Composing JavaScript Functions

In JavaScript, array methods like map, filter, reduce, some and every can bring a lot of clarity and brevity to the parts of your code that transform data.

This is what I mean:

    dataset
        .filter(hasX)
        .map(toY)
        .filter(compact)
        .length;

See how clear that is? I've filtered a dataset to just the items that have X, turned each item of the resulting subset into a Y, kept only the truthy values, and finally generated a count of the resulting items that fit my criteria. The original dataset isn't affected by this transformation because each of these methods produces a copy of its input array.

There are two important things to note here:

  • On an idiomatic level, I'm taking advantage of the orthogonality in the functional array methods that JavaScript offers (note that sort, although useful, mutates its input and is not one of these). Each array method works with an array and each method callback accepts a single item from that array. After the array method is invoked on each array item in its input, the current method returns the new array, on which another method can be called.

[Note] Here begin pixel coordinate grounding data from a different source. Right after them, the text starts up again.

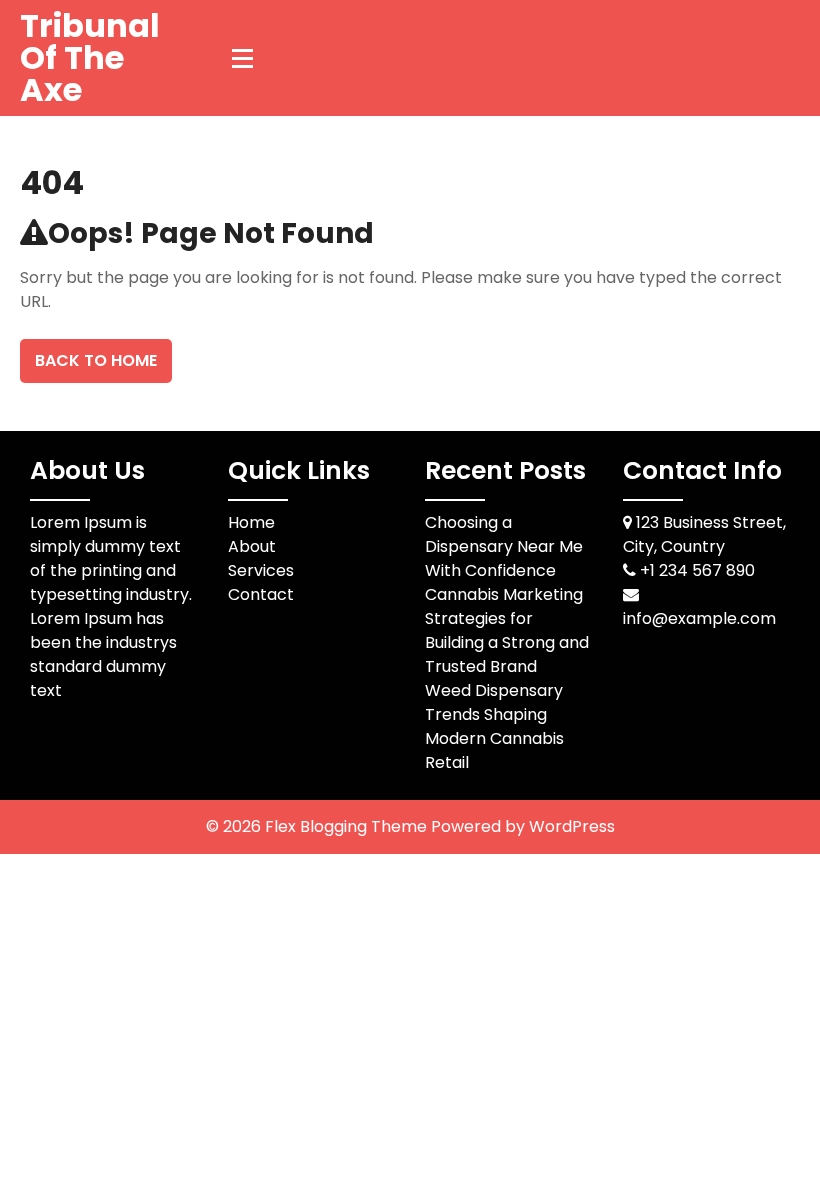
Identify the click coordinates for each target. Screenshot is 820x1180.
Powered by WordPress (523, 826)
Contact (261, 594)
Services (261, 570)
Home (251, 522)
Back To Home (96, 360)
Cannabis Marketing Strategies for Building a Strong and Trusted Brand (507, 630)
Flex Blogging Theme (348, 826)
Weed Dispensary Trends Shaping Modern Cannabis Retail (494, 726)
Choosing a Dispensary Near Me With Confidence (504, 546)
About (252, 546)
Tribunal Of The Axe (90, 57)
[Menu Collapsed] (243, 58)
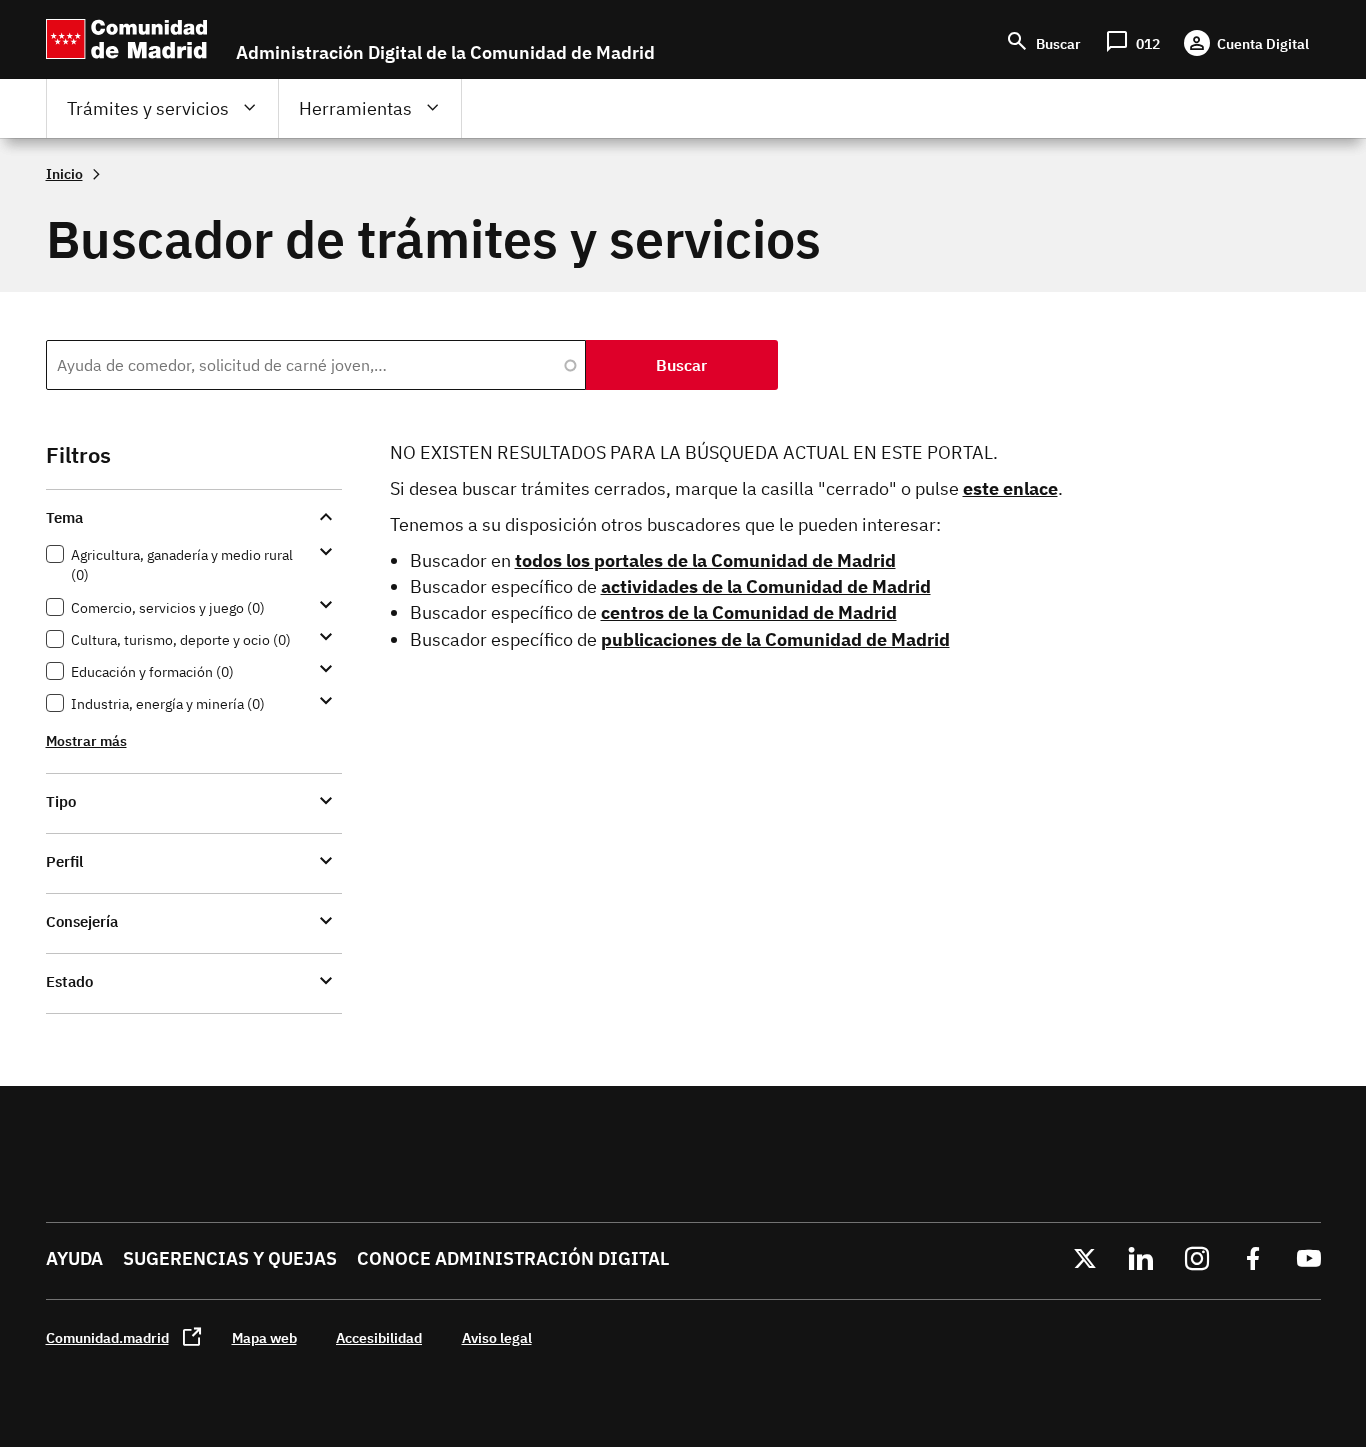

  • On an aesthetic level, I'm giving each callback a name that expresses the computational nature of the work that it does. The filter callback name, hasX, resembles a proposition and fittingly returns true or false. map's callback name, toY, indicates what that item will be turned into. The goal here is to not only transform data in a pipeline, but to communicate any nuances in that overall transformation with great clarity.

I want more!

This code is clear enough, but sometimes I need more out of my callbacks. What if I want to filter, say, a list of dates based on whether they are within a specific date range? filter's callback can only work on a single input that filter hands to it, a date from a list of dates. So how to filter using additional criteria?

Let's imagine that the X in hasX or the Y in toY could be parameterized. Then we could separate the property-checking code (the has part) from the property-specificying code (the X part). But so far, everything hasX uses to do its work is contained within the hasX function definition. We'll need to figure out how to compose definitions.

Enter Scope

A first step would be to simply refer to an outer parameter from within the hasX function definition. Like this:

    const x = 'init';
    // ... code ...
    const hasX = (datum) => datum.includes(x);

It takes advantage of scoping rules to refer to an x from an outer scope in the module. This isn't any good, though, and here's why: When you look at the hasX definition, the only thing that is immediately clear about where x comes from is ... somewhere else. This means you'll have to go looking for it when it's time to debug. When we parameterize x, we entirely skip having to go look for it in the file where hasX is defined, as it will be in the function arguments.

We also haven't managed to increase our control over how X is specified, since it's still effectively hard-coded into the function.

So let's make our callback a truly great, capable, adaptable citizen in our code. If we think about the order of events in our functional pipeline, hasX accepts a single value at any point in filter's iteration cycle. So whatever we hand filter has to be a function that accepts a single item from the array that is being filtered. But if we break hasX into two separate functions, one which returns the other, then we just have to make sure to pass the correct one to filter.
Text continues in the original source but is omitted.